===== SOURCE EXTRACT =====

Dynamic extensibility and Protocol Buffers

Protocol Buffers (protobuf) are Google’s wire efficient, statically typed, language independent, data serialization format. We use protobuf in the Envoy proxy to define its v2 APIs, also known as the universal data plane API for network proxies.

In this post, I’ll dive into some of the nuances and trade-offs when dynamically extending protobufs. That is, embedding an opaque message field in a protobuf with a message type unknown at compile time. I’ll focus on the Envoy project, the context in which we’ve recently explored this trade-off, but this post should be applicable to any scenario where opaque configuration embedding is required.

Envoy extensibility requirements

One of the key features of Envoy is its extensibility. Each request/stream/connection traverses a configurable stack of L4/L7 filters. These filters can inspect or mutate the traffic, for example by inserting a header, calling out to an authentication service or transcoding between protocols. Filters follow a well defined API and any Envoy consumer may link in their own custom filters, e.g. a filter containing organization specific business logic, and configure the customer filters via the data plane API. In addition to its L4/L7 filters, Envoy has a plugin architecture for logging, tracing and statistics output.

We define in the data plane API fixed message types in .protofiles at https://github.com/envoyproxy/data-plane-api/tree/master/api for Envoy’s builtin capabilities and filters. For example, Envoy’s RouteConfiguration message describes a route table, mapping from virtual hosts and paths to routing actions:

The message types corresponding to the configuration for Envoy’s core capabilities are specified in our GitHub repository and will be extended as Envoy’s capabilities grow. In a configuration update, however, an Envoy user will want to specify both the configuration of Envoy’s core capabilities and that of their own custom filters.

=====

Please continue the post on dynamically extending Protocol Buffers in Envoy, picking up right after its final sentence.

===== DATA EXTRACT =====

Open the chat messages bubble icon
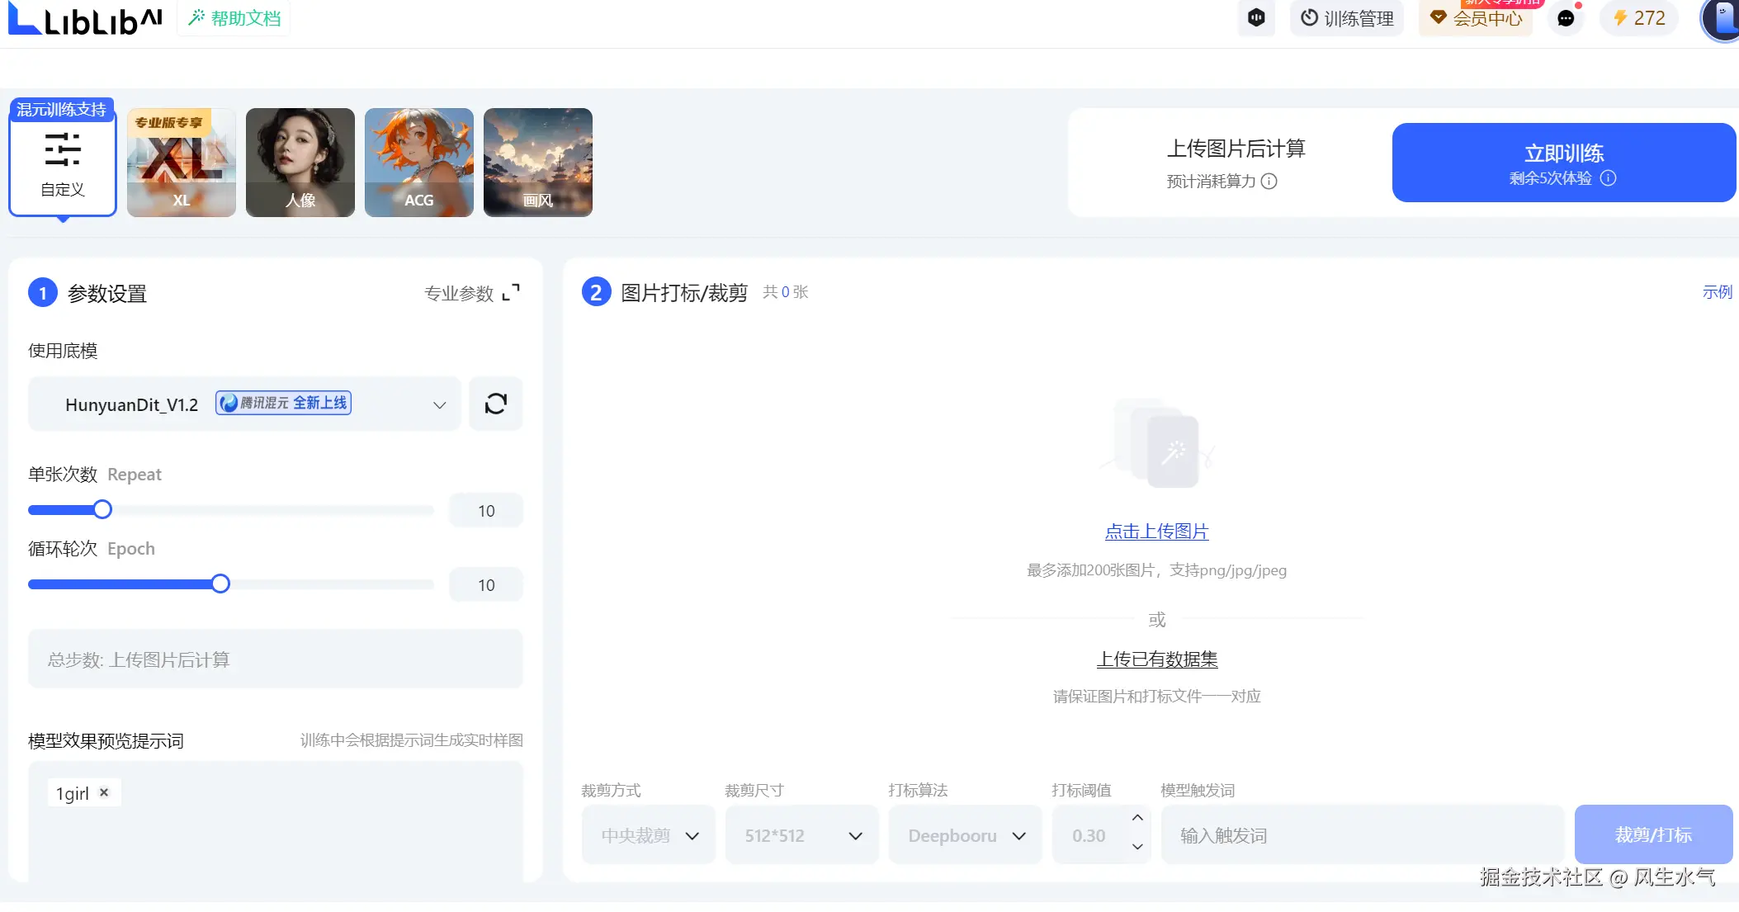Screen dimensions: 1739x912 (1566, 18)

=====
===== DATA EXTRACT =====

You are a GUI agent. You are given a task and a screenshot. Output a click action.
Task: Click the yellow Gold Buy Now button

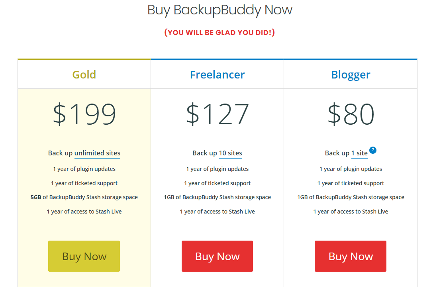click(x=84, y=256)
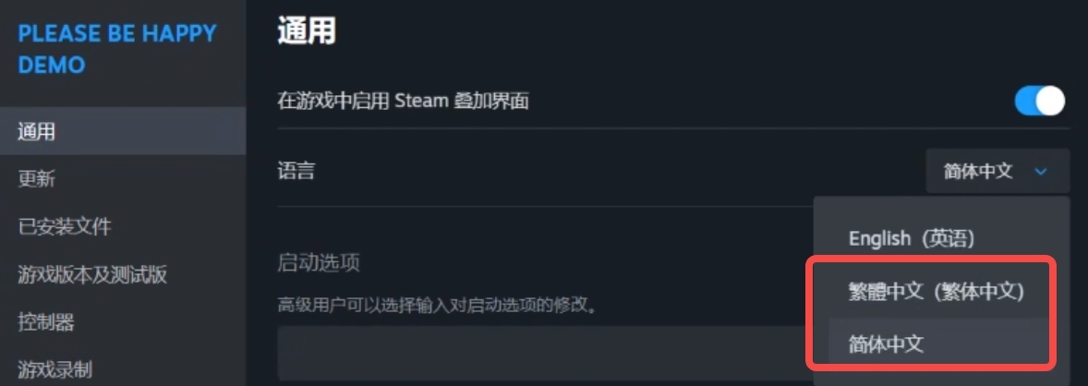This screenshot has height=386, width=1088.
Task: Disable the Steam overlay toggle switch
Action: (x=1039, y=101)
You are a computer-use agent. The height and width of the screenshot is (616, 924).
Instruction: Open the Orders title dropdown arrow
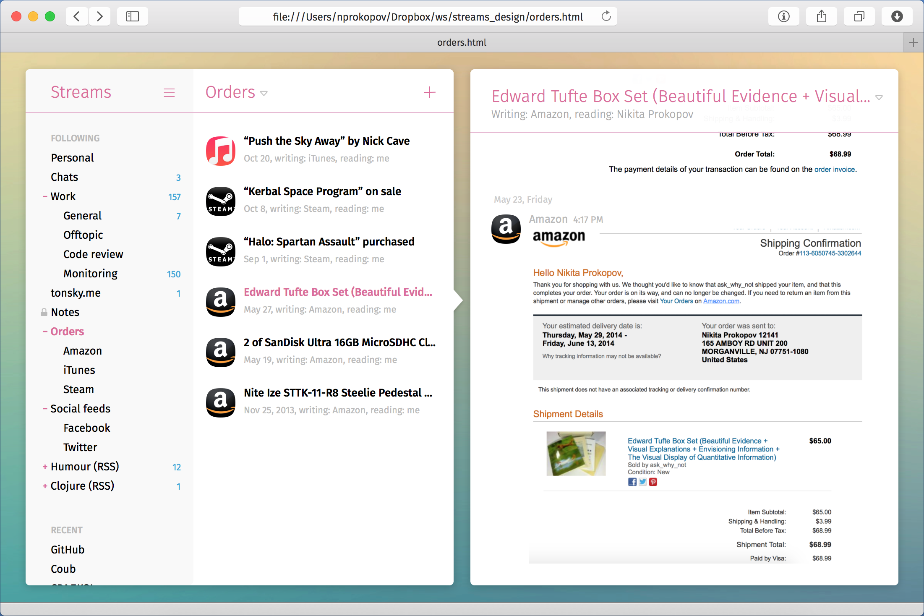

=====
===== DATA EXTRACT =====

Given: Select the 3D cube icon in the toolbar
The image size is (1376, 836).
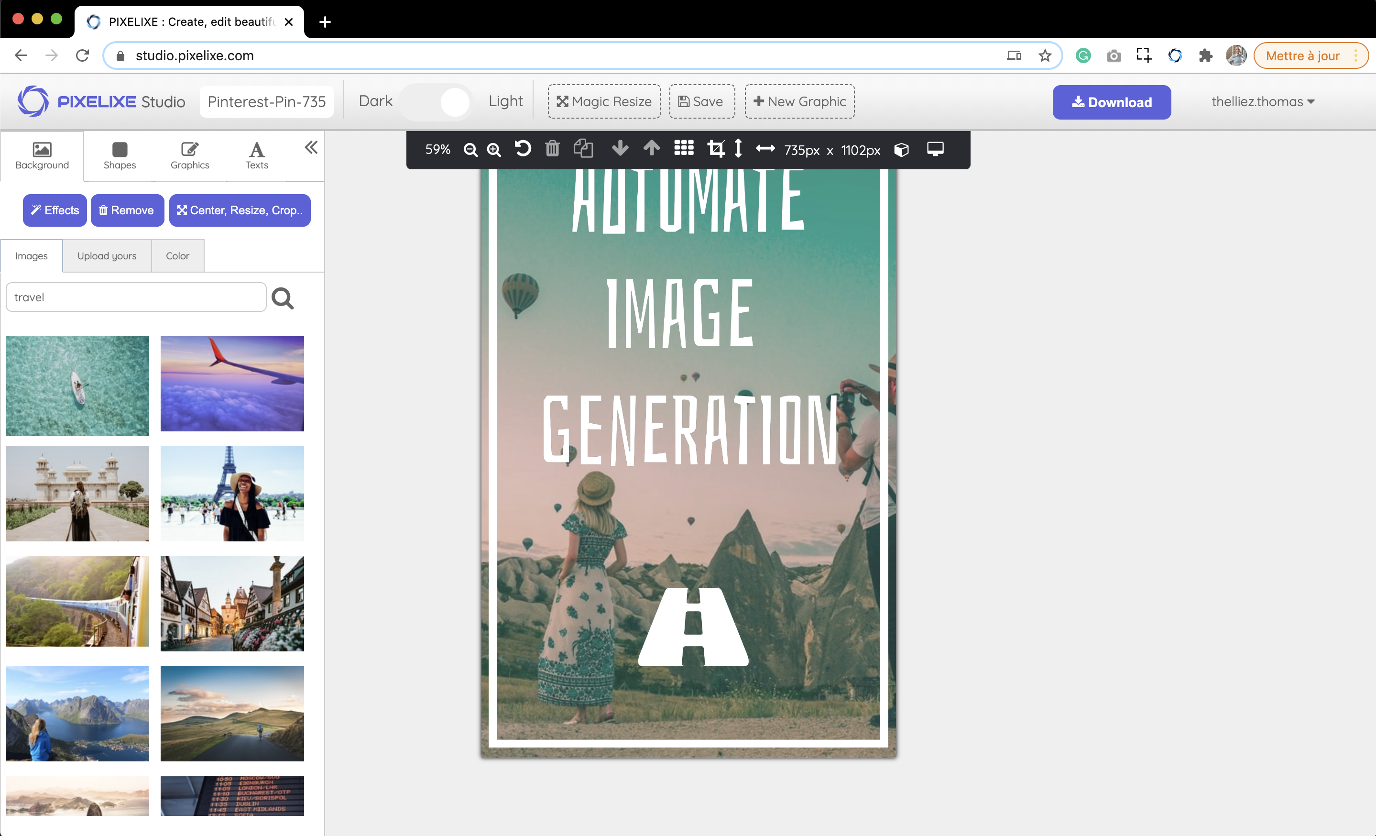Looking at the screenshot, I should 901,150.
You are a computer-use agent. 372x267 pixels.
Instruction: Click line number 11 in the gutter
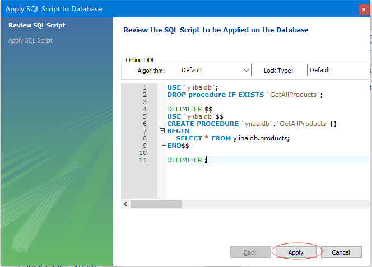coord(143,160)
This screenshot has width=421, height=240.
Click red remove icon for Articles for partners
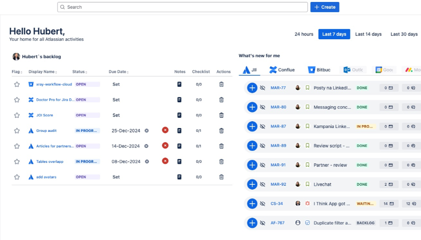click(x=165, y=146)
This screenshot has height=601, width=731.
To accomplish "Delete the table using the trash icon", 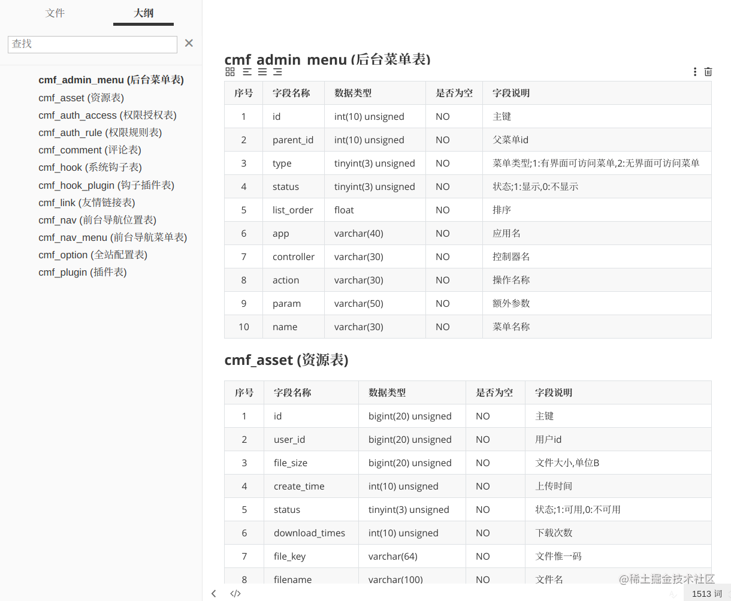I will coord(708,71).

=====

◆ TASK OUTPUT
Imagine Acme Corp has written an AcmeWidget filter to initiate an RPC to an authentication service on each request. The custom filter’s configuration will be defined in protobuf, e.g.:

This proto may be proprietary and is unlikely to be hosted in Envoy’s data plane API repository. Yet, we need to provide some way to encode in Envoy’s configuration updates the values of AuthService messages, without knowing the static message type. Protobuf provides two “well known” messages types for this form of opaque embedding of configuration; the Any and Struct message types.

google.protobuf.Struct

Struct is the easiest of the two message types to appreciate for this role, as it is simply a proto representation of a JSON object. When coupled with the fact that proto3 has a canonical JSON representation, any proto3 message can be mechanically transformed to JSON and embedded in a field of this type.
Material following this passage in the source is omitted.